Direct and green production of sterile aerogels using supercritical fluid technology for biomedical applications

Abstract

Aerogels based on natural polymers are of increasing interest in the biomedical field due to their biocompatibility, bioactivity, biodegradability and, in certain cases, extracellular matrix biomimicry. However, sterility has been a critical quality attribute limiting the use of aerogels in biomedicine. This work introduces a new and environmental-friendly technique based on the use of CO2 called in situ sterilization that enables the manufacturing of sterile aerogel in a one-pot process. Starch aerogel cylinders and alginate aerogel beads enclosed within sterilization pouches were produced using this approach.

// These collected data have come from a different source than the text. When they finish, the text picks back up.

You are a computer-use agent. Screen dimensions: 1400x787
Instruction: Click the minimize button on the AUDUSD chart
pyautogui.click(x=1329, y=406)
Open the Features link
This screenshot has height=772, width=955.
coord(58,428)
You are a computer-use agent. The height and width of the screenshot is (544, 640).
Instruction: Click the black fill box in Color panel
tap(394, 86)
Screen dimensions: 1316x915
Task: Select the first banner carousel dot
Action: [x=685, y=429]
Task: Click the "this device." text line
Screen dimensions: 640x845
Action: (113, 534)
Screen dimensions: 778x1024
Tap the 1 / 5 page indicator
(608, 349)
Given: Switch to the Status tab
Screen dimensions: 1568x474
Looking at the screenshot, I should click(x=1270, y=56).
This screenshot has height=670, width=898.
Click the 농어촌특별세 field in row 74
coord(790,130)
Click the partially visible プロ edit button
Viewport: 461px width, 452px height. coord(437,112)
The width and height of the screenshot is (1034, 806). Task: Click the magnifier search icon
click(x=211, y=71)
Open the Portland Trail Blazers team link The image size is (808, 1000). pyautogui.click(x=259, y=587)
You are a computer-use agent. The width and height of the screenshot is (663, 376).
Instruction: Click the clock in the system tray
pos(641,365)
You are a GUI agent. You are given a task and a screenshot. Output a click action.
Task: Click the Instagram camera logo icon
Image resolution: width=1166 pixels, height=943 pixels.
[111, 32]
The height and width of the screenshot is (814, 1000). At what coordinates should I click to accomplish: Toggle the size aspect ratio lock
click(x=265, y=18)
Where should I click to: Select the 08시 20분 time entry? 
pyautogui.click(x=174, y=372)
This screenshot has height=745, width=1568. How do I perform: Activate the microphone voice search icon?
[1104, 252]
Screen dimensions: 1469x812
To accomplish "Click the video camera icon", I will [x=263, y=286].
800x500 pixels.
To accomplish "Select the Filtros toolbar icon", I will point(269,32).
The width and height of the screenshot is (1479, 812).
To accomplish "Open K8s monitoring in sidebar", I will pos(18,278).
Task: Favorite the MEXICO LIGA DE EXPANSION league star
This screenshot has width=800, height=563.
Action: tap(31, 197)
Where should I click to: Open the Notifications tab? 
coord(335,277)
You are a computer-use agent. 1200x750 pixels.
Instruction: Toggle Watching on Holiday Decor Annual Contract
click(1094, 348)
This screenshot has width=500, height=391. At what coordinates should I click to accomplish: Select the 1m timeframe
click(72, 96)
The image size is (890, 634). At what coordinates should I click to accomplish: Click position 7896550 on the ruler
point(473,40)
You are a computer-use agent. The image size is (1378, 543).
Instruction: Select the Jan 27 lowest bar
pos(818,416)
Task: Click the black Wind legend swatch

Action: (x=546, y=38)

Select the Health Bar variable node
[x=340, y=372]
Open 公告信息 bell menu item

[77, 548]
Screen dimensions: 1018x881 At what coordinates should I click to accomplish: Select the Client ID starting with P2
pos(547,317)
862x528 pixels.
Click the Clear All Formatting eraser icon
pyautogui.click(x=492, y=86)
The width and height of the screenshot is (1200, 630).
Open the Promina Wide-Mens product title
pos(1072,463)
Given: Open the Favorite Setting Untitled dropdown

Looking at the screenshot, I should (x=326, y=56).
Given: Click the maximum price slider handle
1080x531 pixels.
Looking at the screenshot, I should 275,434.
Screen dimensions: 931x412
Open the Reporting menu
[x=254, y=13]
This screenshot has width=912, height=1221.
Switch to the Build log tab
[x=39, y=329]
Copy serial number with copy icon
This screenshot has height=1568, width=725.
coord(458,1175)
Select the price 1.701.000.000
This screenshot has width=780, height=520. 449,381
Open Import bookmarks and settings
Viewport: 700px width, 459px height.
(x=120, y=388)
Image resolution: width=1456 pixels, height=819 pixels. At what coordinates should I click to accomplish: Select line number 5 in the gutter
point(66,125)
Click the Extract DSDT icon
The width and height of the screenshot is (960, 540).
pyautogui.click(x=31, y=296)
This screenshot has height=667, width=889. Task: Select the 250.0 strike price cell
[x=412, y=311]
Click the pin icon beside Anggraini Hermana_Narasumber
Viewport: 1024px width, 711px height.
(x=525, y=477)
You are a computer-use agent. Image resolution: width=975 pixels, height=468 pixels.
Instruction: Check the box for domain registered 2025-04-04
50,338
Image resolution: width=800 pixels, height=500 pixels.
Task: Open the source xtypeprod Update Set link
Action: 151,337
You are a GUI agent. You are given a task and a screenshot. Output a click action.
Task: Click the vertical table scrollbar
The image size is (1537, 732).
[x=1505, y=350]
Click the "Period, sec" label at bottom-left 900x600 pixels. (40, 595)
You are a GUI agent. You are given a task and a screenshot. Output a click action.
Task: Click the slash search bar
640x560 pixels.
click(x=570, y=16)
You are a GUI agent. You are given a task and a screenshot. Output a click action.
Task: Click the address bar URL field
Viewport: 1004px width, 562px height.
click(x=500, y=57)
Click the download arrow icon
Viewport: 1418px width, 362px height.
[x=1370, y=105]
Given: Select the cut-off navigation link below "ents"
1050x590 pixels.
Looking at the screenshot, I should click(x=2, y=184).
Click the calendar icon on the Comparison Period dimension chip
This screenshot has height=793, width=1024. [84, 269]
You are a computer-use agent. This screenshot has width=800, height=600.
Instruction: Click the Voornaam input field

The study involved the redesign of the flow diagram for aerogel production and the study of the effect of key parameters in the process (additive type and content, agitation, CO2 flow regime type and duration) on the resulting material. The obtained materials were evaluated regarding their texture (helium pycnometry, N2 adsorption-desorption analysis, SEM) and their sterility against three standardized bioindicators. Finally, the sterile aerogel materials were put in contact with NIH-3T3 cells assessing their cytocompatibility. Under the optimal operating conditions with 4.5 h of processing time, the aerogels were sterile, cytocompatible and had a porosity of ca. 80 % and a specific surface area of ca. 80 m2/g and 200 m2/g, for starch and alginate aerogels, respectively. Results allowed to identify the feasible operating region as well as the optimum processing values to obtain the typical nanostructure of aerogels, whilst ensuring suitable regulatory sterilization levels for aerogel implantation and cytocompatibility of the sterile material with fibroblastic cells.